Take the case of California. The California Fair Employment and Housing Act (FEHA) contains provisions guaranteeing up to four months of job-protected time off for disabilities related to pregnancy, childbirth, or a related medical condition. Leave does not need to be taken all at once and can include recovery time after the birth. PDL laws in California apply to all employers with five or more full-time or part-time employees.
Also, pregnant women in California may be entitled to receive state-funded short-term disability insurance (SDI), which pays a portion of their usual wages while temporarily disabled. Claims are handled through California’s Employment Development Department (EDD).
Similar programs exist in a few other states. According to the popular pregnancy website What to Expect, Massachusetts, New Jersey, New York, Rhode Island, Washington, Oregon, Colorado, Connecticut, and the District of Columbia also have versions of paid leave — typically funded through employee-paid payroll taxes and administered through disability insurance programs. A few other states are exploring implementation, so it pays for HR professionals and pregnant women to keep up on developments.
The Family and Medical Leave Act
Lastly, some help exists on the national level. The federal Family and Medical Leave Act (FMLA) enables many women to take time off when experiencing pregnancy-related medical conditions. According to the Department of Labor’s website (DOL.gov), the act “provides certain employees with up to 12 weeks of unpaid, job-protected leave per year. Time taken off work due to pregnancy complications can be counted against the 12 weeks of family and medical leave.” Note that FMLA also requires that the person’s group health insurance program benefits be maintained during the leave.
Employees are eligible for leave if they meet these requirements:
Worked for a covered employer for at least 12 months (private employers with 50 or more employees are covered; all public agencies and local education agencies are covered).
Had at least 1,250 hours of service for this employer in the past 12 months (equivalent to about 24 hours per week).
Worked at a location (“worksite”) where the company employs 50 or more employees within 75 miles.

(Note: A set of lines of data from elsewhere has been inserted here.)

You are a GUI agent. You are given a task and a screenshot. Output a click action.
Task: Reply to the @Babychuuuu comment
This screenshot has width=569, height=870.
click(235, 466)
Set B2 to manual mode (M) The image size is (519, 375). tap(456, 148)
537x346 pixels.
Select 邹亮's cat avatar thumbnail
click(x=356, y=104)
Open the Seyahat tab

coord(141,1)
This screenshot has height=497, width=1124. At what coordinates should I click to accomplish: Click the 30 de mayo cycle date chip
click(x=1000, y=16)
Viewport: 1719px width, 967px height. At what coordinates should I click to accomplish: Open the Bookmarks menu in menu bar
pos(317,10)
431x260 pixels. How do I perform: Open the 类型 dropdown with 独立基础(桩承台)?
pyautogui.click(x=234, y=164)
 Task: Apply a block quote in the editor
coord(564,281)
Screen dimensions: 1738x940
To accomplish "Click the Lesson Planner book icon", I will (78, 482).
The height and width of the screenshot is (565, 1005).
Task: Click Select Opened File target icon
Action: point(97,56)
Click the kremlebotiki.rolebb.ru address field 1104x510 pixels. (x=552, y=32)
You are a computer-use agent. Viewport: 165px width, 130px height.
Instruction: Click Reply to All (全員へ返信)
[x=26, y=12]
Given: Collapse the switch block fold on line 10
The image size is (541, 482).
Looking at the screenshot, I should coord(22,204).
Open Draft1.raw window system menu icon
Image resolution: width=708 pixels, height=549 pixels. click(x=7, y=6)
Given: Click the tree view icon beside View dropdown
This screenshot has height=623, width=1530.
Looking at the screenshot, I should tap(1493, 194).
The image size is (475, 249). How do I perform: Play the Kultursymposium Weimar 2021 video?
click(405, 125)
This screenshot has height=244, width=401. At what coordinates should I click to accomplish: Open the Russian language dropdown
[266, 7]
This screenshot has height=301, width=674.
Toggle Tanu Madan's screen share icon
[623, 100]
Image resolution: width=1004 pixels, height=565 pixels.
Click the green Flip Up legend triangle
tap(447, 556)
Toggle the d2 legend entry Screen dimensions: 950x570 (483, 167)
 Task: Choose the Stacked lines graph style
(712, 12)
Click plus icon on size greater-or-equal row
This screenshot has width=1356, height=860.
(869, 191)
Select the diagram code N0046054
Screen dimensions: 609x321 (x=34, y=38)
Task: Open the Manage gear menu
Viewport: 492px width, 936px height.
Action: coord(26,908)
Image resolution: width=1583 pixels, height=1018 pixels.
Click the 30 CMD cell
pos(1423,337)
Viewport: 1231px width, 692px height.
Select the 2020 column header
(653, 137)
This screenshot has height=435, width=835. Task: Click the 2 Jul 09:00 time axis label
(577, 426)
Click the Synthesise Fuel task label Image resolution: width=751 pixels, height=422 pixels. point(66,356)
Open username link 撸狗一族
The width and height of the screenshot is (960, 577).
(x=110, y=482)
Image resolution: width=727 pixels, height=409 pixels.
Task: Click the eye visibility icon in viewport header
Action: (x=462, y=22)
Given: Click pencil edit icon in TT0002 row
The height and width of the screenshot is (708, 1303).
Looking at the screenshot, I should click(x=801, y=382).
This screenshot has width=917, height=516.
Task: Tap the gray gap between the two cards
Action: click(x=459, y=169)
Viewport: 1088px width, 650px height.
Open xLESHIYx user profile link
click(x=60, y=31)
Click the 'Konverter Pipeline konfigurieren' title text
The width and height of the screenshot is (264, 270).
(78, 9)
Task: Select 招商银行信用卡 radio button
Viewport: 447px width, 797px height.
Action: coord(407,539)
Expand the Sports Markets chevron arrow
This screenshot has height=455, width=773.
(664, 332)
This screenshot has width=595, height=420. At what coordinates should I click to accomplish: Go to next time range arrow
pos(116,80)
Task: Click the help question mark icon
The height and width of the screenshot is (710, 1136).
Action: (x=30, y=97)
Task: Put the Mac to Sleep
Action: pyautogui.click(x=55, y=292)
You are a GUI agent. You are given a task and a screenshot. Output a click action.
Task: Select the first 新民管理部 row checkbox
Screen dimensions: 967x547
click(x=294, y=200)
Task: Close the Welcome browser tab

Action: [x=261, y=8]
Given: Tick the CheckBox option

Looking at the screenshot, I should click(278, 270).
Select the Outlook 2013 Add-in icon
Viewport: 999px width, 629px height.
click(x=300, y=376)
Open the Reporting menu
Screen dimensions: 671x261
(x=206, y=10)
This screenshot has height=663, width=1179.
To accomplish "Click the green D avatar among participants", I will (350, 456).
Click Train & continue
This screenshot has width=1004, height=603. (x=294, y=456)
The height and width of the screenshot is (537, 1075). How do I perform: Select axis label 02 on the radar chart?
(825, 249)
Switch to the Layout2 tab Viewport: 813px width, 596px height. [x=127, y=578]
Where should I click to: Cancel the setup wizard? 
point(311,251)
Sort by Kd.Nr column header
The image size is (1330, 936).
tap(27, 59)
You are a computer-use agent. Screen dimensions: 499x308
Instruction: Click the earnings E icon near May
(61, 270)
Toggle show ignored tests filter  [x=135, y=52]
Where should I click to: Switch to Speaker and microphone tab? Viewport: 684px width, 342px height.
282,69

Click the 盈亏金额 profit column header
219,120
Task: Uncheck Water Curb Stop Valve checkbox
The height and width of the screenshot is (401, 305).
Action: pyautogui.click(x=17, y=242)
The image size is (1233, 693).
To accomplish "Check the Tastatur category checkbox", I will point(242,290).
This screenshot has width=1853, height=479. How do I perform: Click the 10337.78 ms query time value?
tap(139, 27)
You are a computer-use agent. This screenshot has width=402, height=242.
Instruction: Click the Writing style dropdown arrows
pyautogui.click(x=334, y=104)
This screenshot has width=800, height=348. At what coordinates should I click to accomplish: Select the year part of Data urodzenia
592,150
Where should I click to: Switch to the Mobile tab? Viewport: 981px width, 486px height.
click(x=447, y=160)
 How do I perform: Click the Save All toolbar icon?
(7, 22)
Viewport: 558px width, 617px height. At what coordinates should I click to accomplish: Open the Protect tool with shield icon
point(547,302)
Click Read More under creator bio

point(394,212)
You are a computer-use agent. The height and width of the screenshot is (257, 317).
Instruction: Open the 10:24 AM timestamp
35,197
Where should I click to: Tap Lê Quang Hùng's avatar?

These qualifications translate into the FMLA covering about 56 percent of American workers. The rest are not eligible employees because they have not worked the minimum number of hours, have not been with their employers long enough, or they work for too small of a company.
While the Family and Medical Leave Act assists women who need time off during pregnancy to attend to their health, this federal law also applies to a variety of other situations. Both men and women may use it when unable to work because of a serious health condition. (Note that an employer may require medical certification from a physician.) Covered individuals also may take FMLA leave to care for an immediate family member with a serious health problem. Parental leave under FMLA offers time off for the birth and care of a new child or for the placement with the employee of a child for adoption or foster care.
The act protects the job of a person on leave. When the employee returns, the employer must give him or her the original job or a comparable position with the same pay, benefits, and terms of employment. A company cannot fire someone for taking FMLA leave. If layoffs happen during the leave of absence period, however, the employer can include the employee on leave as long as it would have made the same termination decision if the person had not been on FMLA (such as eliminating a whole department or letting go of people with the least seniority).
Note that the Family and Medical Leave Act only requires covered employers to grant the absence and provide reinstatement. It does not demand paid time off work. Some businesses voluntarily have their own benefits policies offering financial assistance during FMLA leave. As organizations look for ways to attract and retain employees during a worker-friendly labor market, more companies may provide paid family leave benefits and similar measures.